Thirdly, we found that the C/DOLZ was higher in females than in males. Generally, females have more diminutive size of livers and the kidneys could explain the difference. We also know that CYP1A2 has a lower activity in females, and CYP1A2 is the main enzyme in OLZ metabolism. The gender effect of OLZ indicated that gender should be considered when prescribing OLZ.

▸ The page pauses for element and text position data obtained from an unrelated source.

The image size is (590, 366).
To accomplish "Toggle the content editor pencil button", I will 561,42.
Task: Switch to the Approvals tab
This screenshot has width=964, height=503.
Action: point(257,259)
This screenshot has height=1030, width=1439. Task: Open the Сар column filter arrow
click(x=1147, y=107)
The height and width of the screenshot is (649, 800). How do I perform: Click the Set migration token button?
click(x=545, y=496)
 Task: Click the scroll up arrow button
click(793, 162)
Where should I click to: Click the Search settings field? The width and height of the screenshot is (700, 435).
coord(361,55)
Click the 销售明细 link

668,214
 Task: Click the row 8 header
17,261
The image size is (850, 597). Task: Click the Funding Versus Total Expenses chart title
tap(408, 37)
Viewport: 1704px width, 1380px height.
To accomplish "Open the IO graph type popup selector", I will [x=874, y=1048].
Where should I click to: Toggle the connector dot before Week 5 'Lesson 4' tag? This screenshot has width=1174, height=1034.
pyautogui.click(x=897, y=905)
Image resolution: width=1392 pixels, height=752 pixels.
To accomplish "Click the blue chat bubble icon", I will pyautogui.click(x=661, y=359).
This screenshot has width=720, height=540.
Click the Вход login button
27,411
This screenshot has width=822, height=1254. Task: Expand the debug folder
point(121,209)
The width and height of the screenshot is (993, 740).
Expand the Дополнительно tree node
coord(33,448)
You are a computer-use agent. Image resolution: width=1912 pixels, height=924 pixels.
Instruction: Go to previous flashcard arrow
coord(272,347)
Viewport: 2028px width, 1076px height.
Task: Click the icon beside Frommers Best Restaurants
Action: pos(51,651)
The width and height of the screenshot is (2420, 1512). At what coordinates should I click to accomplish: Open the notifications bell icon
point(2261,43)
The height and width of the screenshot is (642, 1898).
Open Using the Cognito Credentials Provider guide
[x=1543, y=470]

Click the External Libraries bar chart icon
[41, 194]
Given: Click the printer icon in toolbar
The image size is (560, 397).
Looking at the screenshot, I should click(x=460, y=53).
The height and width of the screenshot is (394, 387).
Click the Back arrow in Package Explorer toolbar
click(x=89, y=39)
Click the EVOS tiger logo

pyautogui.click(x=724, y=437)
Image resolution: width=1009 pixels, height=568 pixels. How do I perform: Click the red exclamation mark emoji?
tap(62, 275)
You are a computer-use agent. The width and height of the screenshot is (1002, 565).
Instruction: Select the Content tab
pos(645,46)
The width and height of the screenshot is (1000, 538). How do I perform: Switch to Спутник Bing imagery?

This study has some limitations. Firstly, this study did not consider the clinical outcome data and adverse drug reaction, so we cannot infer whether dosage and the variations on C/DOLZ impact OLZ response. Secondly, the small sample size resulted in a few samples with some genotypes, leading to lower statistical power. It would be appropriate to enrich the sample size to increase patient samples in low prevalence genotype carriers to improve the statistical power. Thirdly, our study did not measure the metabolites of OLZ, and we cannot calculate the capacity of OLZ metabolic enzymes directly. Future studies can simultaneously determine OLZ and its metabolites to explore the relationship between OLZ concentration and clinical outcomes. Fourthly, Due to the naturalistic design of our study, one of the critical metabolic enzymes, UGT2B10 genotypes, was not measured. The polymorphisms in the ABCB1 gene associated with P-glycoprotein function may also affect OLZ plasma concentrations, which were not measured in this study either. Fifthly, inflammation may increase the activity of CYP1A2, but we did not collect the effect of inflammation in this study.
In contrast, this study still showed several strengths. Firstly, all the enrolled patients were at quit smoking status for more than four weeks or none smoker. Secondly, all patients had the same diet conditions. This study controlled the effects of smoking and diet on OLZ concentrations.